Our group and others have been working to understand what happens during the clock cycle. The structure and dynamics of the Kai proteins themselves must encode the 24-hour length of the day-night cycle, but how this happens is not clear. We are using a combination of mutagenesis approaches together with molecular dynamics simulations, in collaboration with Aaron Dinner's group, to understand this structure-function relationship. We recently found evidence that KaiA may act to stimulate KaiC by destabilizing the interface between KaiC subunits, allowing it to act as a nucleotide exchange factor. We are also developing techniques to allow an algorithm to learn the properties of the reaction network in the clock by fitting large amounts of data.

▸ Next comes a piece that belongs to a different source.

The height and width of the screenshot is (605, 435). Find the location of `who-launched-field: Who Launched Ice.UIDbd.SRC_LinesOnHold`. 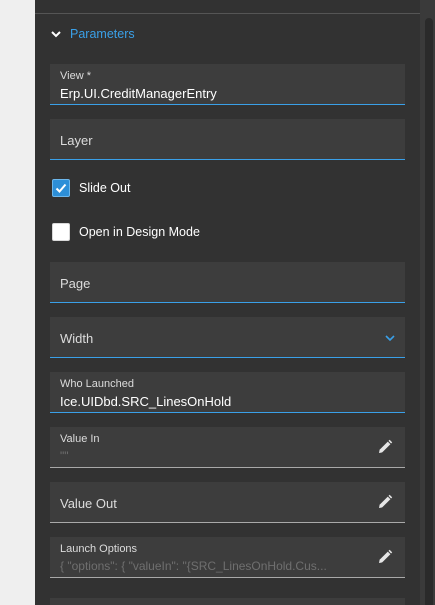

who-launched-field: Who Launched Ice.UIDbd.SRC_LinesOnHold is located at coordinates (228, 392).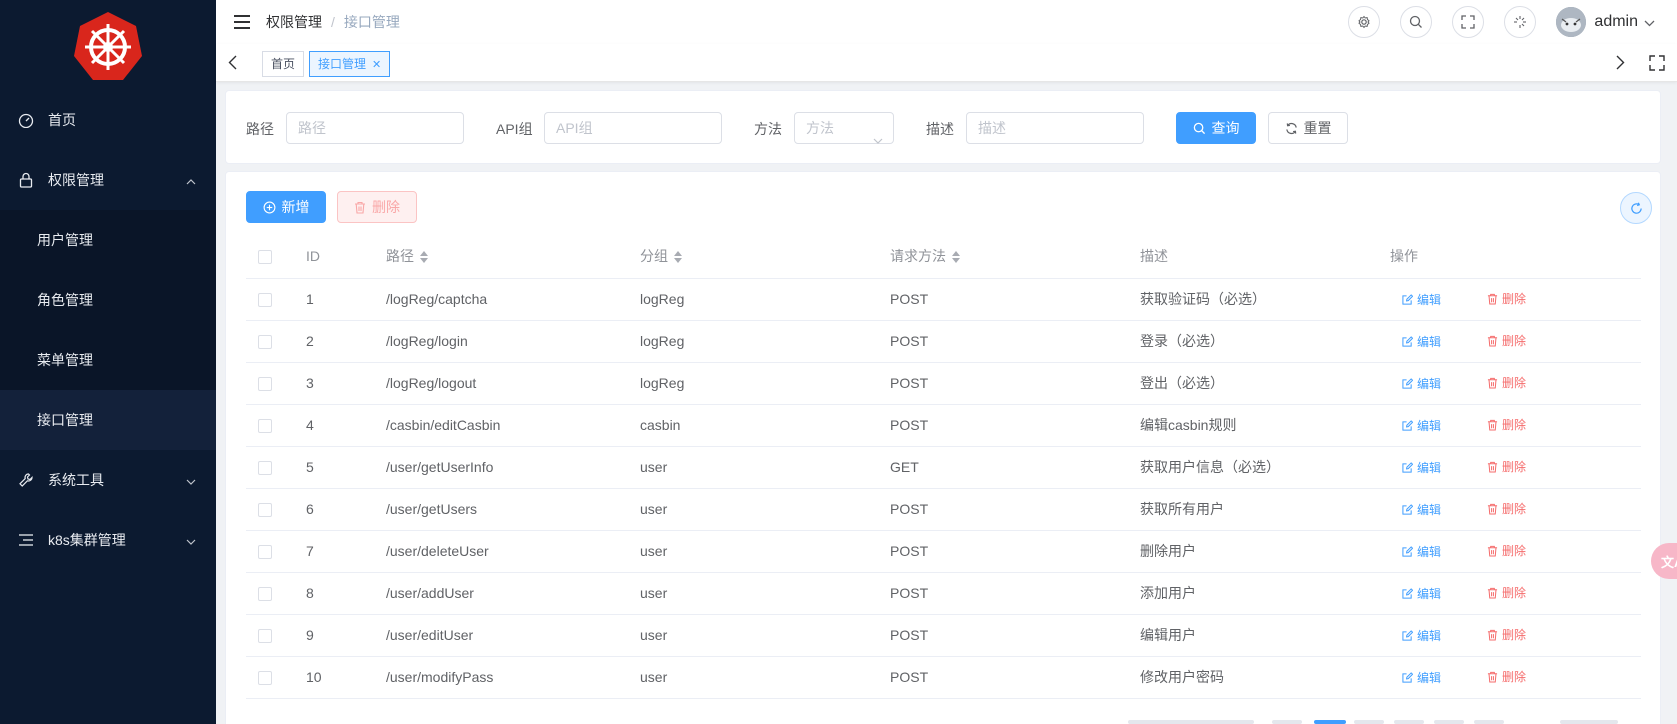 The image size is (1677, 724). What do you see at coordinates (1514, 342) in the screenshot?
I see `button-label: 删除` at bounding box center [1514, 342].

A fundamental property of biological clocks is their ability to respond sensitively to changes in the environment while nevertheless keeping the clock speed nearly unchanged. Importantly, the period of the clock is compensated against changes in temperature over a wide range. This is true even for the Kai protein system, surprising since many biochemical reactions accelerate dramatically when temperature increases. We are using this system to try to understand the physical basis of temperature compensation.

Another design issue is that all biochemical oscillators must consume free energy and resist molecular noise to avoid running down and ultimately stopping. The problem is particularly acute in bacteria where there may be stringent constraints on the amount of protein synthesis and energy consumption that are allocated to a clock. We are interested in both how natural systems deal with this limitations, and which biochemical architectures perform best in energy-limited or stochastic regimes.